# Venezuelan Suntiger (Psalmopoeus irminia)?



## _simon_ (Nov 27, 2007)

Has anyone got one and if so could you share your experiences? I've ordered a sling that should be arriving on Thursday


----------



## selina20 (May 28, 2008)

There you go heres a good care sheet!!! Havent kept one but have used these care sheets in the past and they are spot on.
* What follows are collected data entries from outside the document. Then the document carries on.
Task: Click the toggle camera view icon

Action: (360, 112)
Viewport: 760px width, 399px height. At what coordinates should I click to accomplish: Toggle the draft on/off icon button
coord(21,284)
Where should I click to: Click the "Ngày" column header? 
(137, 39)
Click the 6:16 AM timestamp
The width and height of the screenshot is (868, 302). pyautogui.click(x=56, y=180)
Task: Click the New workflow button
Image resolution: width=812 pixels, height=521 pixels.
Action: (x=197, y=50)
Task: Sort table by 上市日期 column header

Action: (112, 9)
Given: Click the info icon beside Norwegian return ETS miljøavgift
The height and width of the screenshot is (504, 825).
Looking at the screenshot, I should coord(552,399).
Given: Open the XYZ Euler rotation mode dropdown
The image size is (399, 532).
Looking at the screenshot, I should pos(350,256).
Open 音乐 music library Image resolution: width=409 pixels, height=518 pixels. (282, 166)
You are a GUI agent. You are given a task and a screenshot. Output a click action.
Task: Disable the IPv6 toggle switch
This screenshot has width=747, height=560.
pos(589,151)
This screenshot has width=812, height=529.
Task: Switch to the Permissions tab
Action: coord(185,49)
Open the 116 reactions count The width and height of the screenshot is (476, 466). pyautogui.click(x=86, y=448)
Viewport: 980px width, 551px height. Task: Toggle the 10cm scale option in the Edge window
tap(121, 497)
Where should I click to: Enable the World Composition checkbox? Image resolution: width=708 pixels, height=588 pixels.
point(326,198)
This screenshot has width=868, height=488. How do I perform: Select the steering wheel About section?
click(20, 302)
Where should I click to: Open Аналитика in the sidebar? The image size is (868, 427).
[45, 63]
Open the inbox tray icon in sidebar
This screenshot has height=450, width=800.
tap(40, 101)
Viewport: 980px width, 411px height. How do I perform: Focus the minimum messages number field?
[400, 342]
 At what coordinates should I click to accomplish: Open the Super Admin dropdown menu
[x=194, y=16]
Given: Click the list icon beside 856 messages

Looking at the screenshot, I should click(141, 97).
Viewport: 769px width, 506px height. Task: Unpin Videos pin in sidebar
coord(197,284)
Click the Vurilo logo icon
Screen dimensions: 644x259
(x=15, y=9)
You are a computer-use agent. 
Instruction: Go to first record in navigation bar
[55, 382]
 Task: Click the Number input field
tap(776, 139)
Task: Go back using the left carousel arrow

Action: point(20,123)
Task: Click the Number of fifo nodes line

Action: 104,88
The Spider Diaries - Psalmopoeus irminia Care Sheet


----------



## _simon_ (Nov 27, 2007)

That's very helpful, thanks Selina.


----------



## selina20 (May 28, 2008)

No problem cant wait to get 1 as they are on my wish list :flrt:


----------



## turkish_666 (Mar 30, 2008)

ive got 1 and it scares the crap outta me :lol2: found it on my tv screen this morning after virgin monkeys who fitted the tv stuff on friday moved all my invert vivs about and kinda slid her door open, so try catching a big hairy tele-porting psycho with a nasty bite at 6 in the morning. it hates me it seriously hates me! other than that shes gorgeous and i love her to bits lol


----------



## _spider-mad_ (Aug 13, 2008)

I have one being delivered on Friday, have a care sheet too, 

good luck with it


----------



## Young_Gun (Jan 6, 2007)

Great spiders, virtually bomb proof, so can't see you having a problem at all, they can be very skittish so just give it plenty of time to settle down after transit.


----------



## Leeann_ (Mar 29, 2007)

We have one and she is a beautiful T. She is fast and a little skittish thought :lol2:









Leeann


----------



## martinch (Oct 5, 2014)

they are fast mate i have had a bit of mine and believe me it hurts for about a week to 10 days dont make you feel to good either be carefull they will escape at any given chance


----------



## Sickone (Jul 10, 2013)

These T's don't run, they teleport. My old one used to move in ways I cant explain.


----------



## martinch (Oct 5, 2014)

Sickone said:


> These T's don't run, they teleport. My old one used to move in ways I cant explain.


te

lol yeah i understand i just got a thialand black if you want one evil spider and very very fast try that one if it gets one you it runs up your arm band bits in several places on the way up they are like lightning


----------



## martinch (Oct 5, 2014)

*hi mate*



_simon_ said:


> Has anyone got one and if so could you share your experiences? I've ordered a sling that should be arriving on Thursday


yes i have one and they are very fast and very defencive and will bit and it hurts but got corbalt blue and that bit me the other day that was so painfull but it just seemed to hang on and kept bitting was painful


----------



## _simon_ (Nov 27, 2007)

Holy thread revival batman! Posted - 25-08-2008, 01:11 PM


----------



## fazzer (Jul 19, 2009)

*Spider bites*

Martinch , sounds like you have been tagged by every spider you own , may I ask what you are doing with them ? And have you any ideas as to where you might be going wrong ? Or do you like being attacked by Tarantulas ? I've kept T's all my adult life including all the species that you have been bitten by , and I honestly can not recall the last time I was tagged by a T . All the best Chris


----------